**Task to carry out**
Can you put every line of the items below into a JSON list of strings, one string per line, leaving out the blank lines?

:: Data provided ::

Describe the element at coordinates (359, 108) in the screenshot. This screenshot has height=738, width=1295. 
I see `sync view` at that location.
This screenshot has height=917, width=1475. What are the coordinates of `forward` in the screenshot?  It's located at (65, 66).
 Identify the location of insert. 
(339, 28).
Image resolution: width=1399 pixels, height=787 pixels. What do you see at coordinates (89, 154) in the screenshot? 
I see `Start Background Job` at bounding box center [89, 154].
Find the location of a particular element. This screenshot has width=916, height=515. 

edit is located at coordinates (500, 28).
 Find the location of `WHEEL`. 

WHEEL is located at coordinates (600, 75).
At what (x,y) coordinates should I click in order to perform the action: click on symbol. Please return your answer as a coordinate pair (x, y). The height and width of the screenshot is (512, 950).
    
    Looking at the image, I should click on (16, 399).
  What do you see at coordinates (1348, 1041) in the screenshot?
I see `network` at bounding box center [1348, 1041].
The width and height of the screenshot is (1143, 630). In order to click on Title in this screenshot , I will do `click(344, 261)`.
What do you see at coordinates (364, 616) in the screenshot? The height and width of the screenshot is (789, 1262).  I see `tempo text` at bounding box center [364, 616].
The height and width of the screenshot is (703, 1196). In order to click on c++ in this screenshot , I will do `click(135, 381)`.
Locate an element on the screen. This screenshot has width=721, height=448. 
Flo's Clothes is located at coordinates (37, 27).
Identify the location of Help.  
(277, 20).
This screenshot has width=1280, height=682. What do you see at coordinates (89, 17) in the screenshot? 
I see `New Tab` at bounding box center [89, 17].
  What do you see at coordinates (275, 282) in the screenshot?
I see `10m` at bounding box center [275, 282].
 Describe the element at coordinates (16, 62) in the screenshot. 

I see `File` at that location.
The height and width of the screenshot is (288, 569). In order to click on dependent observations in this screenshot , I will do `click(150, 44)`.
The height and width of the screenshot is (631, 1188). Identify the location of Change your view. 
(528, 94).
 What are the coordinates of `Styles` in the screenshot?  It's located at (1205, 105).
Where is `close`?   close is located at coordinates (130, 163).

:::

**The reply**
[
  "Describe the element at coordinates (359, 108) in the screenshot. This screenshot has height=738, width=1295. ",
  "I see `sync view` at that location.",
  "This screenshot has height=917, width=1475. What are the coordinates of `forward` in the screenshot?  It's located at (65, 66).",
  " Identify the location of insert. ",
  "(339, 28).",
  "Image resolution: width=1399 pixels, height=787 pixels. What do you see at coordinates (89, 154) in the screenshot? ",
  "I see `Start Background Job` at bounding box center [89, 154].",
  "Find the location of a particular element. This screenshot has width=916, height=515. ",
  "edit is located at coordinates (500, 28).",
  " Find the location of `WHEEL`. ",
  "WHEEL is located at coordinates (600, 75).",
  "At what (x,y) coordinates should I click in order to perform the action: click on symbol. Please return your answer as a coordinate pair (x, y). The height and width of the screenshot is (512, 950).",
  "    Looking at the image, I should click on (16, 399).",
  "  What do you see at coordinates (1348, 1041) in the screenshot?",
  "I see `network` at bounding box center [1348, 1041].",
  "The width and height of the screenshot is (1143, 630). In order to click on Title in this screenshot , I will do `click(344, 261)`.",
  "What do you see at coordinates (364, 616) in the screenshot? The height and width of the screenshot is (789, 1262).  I see `tempo text` at bounding box center [364, 616].",
  "The height and width of the screenshot is (703, 1196). In order to click on c++ in this screenshot , I will do `click(135, 381)`.",
  "Locate an element on the screen. This screenshot has width=721, height=448. ",
  "Flo's Clothes is located at coordinates (37, 27).",
  "Identify the location of Help.  ",
  "(277, 20).",
  "This screenshot has width=1280, height=682. What do you see at coordinates (89, 17) in the screenshot? ",
  "I see `New Tab` at bounding box center [89, 17].",
  "  What do you see at coordinates (275, 282) in the screenshot?",
  "I see `10m` at bounding box center [275, 282].",
  " Describe the element at coordinates (16, 62) in the screenshot. ",
  "I see `File` at that location.",
  "The height and width of the screenshot is (288, 569). In order to click on dependent observations in this screenshot , I will do `click(150, 44)`.",
  "The height and width of the screenshot is (631, 1188). Identify the location of Change your view. ",
  "(528, 94).",
  " What are the coordinates of `Styles` in the screenshot?  It's located at (1205, 105).",
  "Where is `close`?   close is located at coordinates (130, 163)."
]